Selected extract:

NHS England’s primary care commissioning lead is set to merge his small York practice with other local surgeries to form a new 44,000 patient super-practice.

Dr David Geddes, speaking at a Westminster Health Forum event yesterday, told Pulse that the shift would allow them to employ a range of other health professionals to improve care for patients with multiple morbidities, including a paramedic.

At the same event GPC chair Dr Chaand Nagpaul said there were now more than 50 practices in England with more than 30,000 patients.

Last year Pulse explored the rise of the super-practice, including two behemoth Midlands ventures: the 100,000 patient, 62 partner practice at Lakeside Healthcare, East Midlands and the gigantic Our Health Partnership in Birmingham and Sutton Coldfield, which involves 200 GP partners and a list of 275,000 patients. 

In the event on new care models and the future of primary care in London, Dr Geddes said that there was going to be an increase in super-practices.

Dr Geddes said: ‘Absolutely primary care will change its model, but change isn’t an end to itself but to develop a more effective integrated care pathway for patients.

‘So federations is one solution, there will be networks. There are certainly a number of super-practices, or bigger practices developing and merging together to become 30,000 or 40,000 [patient practices].’

‘My own practice, which is currently 5,200 [patients] merges later this year to become 44,000 but that in itself, is not the answer.’

Dr Geddes told Pulse that workforce crisis affecting large parts of UK general practice were beginning to be felt in York. And he hoped the move to working at scale change would allow them to bring in other professionals to manage workload and offer combined appointments for complex patients.

He said: ‘‘We’re getting a paramedic, that’s a bit of an experiment we don’t really know how it’ll work but they’ll do visits and things like that.

‘There is a risk of duplication, but that’s about having the information, ensuring notes are well written so it can be picked up.

‘We need to do better – and this is a change – that I can take up where the nurse has left off. So we’re working in a more joined up fashion, and for the patients that conversation is picked up.’

GPC chair Dr Chaand Nagpaul presented a slide showing there were more then 50 practices with 30,000 patients in England now.

Records shown:
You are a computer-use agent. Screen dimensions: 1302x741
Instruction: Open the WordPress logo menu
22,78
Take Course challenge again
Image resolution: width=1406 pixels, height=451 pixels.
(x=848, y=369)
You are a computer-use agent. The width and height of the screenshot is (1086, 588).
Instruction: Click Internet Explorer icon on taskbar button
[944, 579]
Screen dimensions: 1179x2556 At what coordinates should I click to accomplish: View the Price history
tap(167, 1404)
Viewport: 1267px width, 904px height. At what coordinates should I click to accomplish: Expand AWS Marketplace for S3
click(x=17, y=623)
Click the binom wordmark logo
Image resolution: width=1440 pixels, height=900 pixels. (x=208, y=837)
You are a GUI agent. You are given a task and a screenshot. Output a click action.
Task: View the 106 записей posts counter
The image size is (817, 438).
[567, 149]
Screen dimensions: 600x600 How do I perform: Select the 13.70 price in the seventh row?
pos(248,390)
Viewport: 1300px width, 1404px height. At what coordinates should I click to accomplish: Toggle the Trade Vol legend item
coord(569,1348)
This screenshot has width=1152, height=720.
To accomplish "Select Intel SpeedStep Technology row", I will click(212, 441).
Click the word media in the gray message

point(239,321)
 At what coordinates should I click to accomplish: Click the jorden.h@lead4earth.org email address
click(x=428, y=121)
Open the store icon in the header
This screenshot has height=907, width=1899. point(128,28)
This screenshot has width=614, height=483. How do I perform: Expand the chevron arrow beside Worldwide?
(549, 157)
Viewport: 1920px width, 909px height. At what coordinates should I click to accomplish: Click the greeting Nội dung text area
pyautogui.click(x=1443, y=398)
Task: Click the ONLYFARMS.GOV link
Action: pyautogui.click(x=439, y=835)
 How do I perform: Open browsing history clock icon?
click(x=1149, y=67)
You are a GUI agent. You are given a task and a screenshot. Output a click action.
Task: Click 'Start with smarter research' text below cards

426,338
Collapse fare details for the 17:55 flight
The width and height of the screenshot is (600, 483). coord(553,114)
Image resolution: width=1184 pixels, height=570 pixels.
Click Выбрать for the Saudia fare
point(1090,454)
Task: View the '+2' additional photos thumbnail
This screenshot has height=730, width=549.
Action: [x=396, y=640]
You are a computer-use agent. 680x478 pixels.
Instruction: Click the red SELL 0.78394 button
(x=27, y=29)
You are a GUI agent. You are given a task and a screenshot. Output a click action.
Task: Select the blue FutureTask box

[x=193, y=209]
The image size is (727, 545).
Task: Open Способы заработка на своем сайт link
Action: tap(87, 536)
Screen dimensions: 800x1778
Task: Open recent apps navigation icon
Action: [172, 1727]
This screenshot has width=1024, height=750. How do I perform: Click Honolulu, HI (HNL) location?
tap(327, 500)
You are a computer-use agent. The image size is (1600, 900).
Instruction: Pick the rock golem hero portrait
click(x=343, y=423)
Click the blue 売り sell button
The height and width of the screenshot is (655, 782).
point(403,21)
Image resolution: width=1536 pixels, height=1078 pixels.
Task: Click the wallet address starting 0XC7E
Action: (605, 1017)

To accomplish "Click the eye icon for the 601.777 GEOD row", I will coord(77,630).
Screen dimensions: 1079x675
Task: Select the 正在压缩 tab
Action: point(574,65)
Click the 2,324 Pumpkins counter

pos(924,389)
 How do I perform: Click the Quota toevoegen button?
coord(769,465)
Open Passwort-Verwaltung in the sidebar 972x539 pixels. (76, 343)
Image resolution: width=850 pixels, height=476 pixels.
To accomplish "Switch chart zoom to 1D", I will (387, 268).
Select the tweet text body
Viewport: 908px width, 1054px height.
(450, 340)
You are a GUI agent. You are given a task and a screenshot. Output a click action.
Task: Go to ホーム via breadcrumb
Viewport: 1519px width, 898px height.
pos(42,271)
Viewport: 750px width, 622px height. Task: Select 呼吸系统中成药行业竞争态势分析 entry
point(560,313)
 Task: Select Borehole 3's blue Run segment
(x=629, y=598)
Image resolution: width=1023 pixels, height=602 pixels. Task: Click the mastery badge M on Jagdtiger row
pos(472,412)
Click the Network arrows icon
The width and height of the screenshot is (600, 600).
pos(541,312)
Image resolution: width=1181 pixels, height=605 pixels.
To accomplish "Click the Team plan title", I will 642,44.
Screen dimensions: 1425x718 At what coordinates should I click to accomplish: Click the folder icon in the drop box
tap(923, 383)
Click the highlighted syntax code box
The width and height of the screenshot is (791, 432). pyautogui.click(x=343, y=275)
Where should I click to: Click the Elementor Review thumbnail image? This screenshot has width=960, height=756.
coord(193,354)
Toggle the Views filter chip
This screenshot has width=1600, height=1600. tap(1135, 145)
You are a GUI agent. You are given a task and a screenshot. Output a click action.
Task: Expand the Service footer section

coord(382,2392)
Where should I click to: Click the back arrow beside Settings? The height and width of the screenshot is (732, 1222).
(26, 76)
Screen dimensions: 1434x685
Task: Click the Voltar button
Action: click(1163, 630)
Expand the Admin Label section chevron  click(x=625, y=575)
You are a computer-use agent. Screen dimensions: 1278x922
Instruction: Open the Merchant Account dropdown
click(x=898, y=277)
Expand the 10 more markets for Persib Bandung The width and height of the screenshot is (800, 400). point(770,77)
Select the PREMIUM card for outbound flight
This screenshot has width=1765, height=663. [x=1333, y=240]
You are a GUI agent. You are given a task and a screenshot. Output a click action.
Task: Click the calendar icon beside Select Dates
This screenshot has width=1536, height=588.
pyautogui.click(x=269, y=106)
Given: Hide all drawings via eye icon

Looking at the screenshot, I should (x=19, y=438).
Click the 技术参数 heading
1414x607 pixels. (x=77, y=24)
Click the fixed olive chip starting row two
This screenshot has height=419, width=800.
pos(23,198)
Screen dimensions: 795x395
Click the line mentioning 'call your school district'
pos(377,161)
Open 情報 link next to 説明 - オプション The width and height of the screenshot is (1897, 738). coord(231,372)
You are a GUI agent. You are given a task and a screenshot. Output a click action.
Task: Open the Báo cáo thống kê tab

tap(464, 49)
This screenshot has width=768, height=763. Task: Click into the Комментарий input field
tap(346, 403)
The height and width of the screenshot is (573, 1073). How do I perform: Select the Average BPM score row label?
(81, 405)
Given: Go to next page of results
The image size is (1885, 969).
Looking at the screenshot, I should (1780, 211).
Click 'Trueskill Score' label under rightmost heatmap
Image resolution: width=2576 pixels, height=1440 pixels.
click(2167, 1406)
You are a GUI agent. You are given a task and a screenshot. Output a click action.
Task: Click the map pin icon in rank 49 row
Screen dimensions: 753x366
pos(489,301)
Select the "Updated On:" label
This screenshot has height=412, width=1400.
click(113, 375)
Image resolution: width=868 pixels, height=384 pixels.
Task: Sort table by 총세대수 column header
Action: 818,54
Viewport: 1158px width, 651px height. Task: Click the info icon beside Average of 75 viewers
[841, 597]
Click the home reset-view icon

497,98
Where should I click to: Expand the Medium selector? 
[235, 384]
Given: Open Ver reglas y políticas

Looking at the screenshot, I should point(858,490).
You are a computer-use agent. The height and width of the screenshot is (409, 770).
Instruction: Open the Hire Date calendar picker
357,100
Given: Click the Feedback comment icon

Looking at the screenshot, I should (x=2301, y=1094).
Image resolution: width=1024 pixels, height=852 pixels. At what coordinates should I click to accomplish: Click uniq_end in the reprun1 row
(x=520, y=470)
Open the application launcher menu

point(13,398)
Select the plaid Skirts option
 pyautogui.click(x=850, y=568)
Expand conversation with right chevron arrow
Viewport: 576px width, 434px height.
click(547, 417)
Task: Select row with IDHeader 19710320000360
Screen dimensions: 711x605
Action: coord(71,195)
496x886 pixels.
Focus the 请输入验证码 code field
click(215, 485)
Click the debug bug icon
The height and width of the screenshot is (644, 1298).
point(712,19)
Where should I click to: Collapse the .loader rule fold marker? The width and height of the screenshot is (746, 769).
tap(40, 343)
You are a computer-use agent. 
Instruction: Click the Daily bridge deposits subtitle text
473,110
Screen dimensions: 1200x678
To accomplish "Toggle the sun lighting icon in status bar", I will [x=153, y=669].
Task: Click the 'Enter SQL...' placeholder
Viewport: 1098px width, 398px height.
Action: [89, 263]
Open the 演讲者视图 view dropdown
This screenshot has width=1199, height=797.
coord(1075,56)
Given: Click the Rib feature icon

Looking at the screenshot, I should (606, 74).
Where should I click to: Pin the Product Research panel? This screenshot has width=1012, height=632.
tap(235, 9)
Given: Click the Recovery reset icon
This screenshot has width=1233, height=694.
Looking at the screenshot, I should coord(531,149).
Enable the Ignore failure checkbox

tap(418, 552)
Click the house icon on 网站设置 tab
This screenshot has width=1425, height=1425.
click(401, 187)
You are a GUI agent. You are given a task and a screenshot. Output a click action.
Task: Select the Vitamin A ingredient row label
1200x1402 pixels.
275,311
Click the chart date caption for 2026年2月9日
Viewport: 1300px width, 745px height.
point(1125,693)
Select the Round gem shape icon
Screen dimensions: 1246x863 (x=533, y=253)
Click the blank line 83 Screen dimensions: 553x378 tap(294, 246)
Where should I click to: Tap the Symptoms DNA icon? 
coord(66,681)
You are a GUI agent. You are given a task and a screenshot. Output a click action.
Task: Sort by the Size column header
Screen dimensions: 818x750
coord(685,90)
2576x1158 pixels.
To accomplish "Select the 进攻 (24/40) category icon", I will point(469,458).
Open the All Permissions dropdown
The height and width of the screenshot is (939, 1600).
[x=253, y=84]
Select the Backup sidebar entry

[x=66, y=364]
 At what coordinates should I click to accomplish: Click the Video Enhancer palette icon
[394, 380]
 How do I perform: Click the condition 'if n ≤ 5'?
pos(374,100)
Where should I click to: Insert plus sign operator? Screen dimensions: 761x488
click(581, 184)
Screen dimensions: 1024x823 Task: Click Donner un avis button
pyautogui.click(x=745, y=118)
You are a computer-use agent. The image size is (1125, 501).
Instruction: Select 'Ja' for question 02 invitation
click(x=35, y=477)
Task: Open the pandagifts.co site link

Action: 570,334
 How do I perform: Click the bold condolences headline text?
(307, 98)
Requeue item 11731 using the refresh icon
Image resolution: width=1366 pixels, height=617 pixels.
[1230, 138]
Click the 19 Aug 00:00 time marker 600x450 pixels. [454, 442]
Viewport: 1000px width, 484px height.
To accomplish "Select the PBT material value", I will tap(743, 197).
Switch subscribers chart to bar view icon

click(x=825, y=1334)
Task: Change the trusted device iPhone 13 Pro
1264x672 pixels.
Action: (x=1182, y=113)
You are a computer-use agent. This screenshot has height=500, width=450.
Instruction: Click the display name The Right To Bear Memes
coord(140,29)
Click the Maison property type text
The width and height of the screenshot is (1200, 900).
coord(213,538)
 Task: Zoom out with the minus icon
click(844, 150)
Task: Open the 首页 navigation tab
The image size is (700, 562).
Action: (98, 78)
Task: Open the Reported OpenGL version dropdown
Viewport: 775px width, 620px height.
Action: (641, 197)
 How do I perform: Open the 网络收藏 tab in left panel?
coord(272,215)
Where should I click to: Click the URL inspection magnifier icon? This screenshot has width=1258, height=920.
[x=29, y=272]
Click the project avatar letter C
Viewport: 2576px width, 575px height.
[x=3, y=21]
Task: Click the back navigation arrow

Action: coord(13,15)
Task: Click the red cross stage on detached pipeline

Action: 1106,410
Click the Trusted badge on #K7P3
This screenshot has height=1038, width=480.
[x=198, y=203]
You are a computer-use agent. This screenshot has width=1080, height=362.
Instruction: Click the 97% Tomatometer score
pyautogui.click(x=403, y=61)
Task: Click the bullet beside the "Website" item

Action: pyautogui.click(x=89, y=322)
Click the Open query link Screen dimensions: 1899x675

Complete the following:
(a) Retype the super-practice article from "Dr Geddes said: ‘Absolutely" to "pathway for patients.", word for word.
(b) Continue the article about the York super-practice merger from its last sentence onward.
The items are separate material and have no connection to the article.

Answers to the problems:
(a)
Dr Geddes said: ‘Absolutely primary care will change its model, but change isn’t an end to itself but to develop a more effective integrated care pathway for patients.

(b)
He told delegates that working at scale can provide a buffer to support practices including managing workload and enabling a practice group to employ a broader range of professions.

He added: ‘This is happening already, we know that none of these ideas are new but it’s happening haphazardly, and it’s happening on the ground as we speak. Whether it’s creating super-partnerships, federations, Devo-Man and others, MCPs and PACs, trusts entering into arrangements with GP practices. There is a bottom up and a national approach to working at scale.’

What is a super-practice?

Often formed by a series of list mergers, super-practices are typically run by a small group of elected or appointed partners.

The GPC defines it as one GP practice covering a very large patient population, potentially in excess of 100,000, and which operates from a number of sites despite being a single organisation.

The GPC said in its vision for the future that super-practices could be one of the few ways of ensuring the ‘core principles’ of general practice are retained, with GP list sizes growing by 28% since 2002.

And NHS England is keen for these larger GP organisations to take on new functions. NHS England chief executive Simon Stevens said accountable care organisations are the future, saying it was ‘mission-critical’ to ‘blur the old boundaries between GP and hospital care’.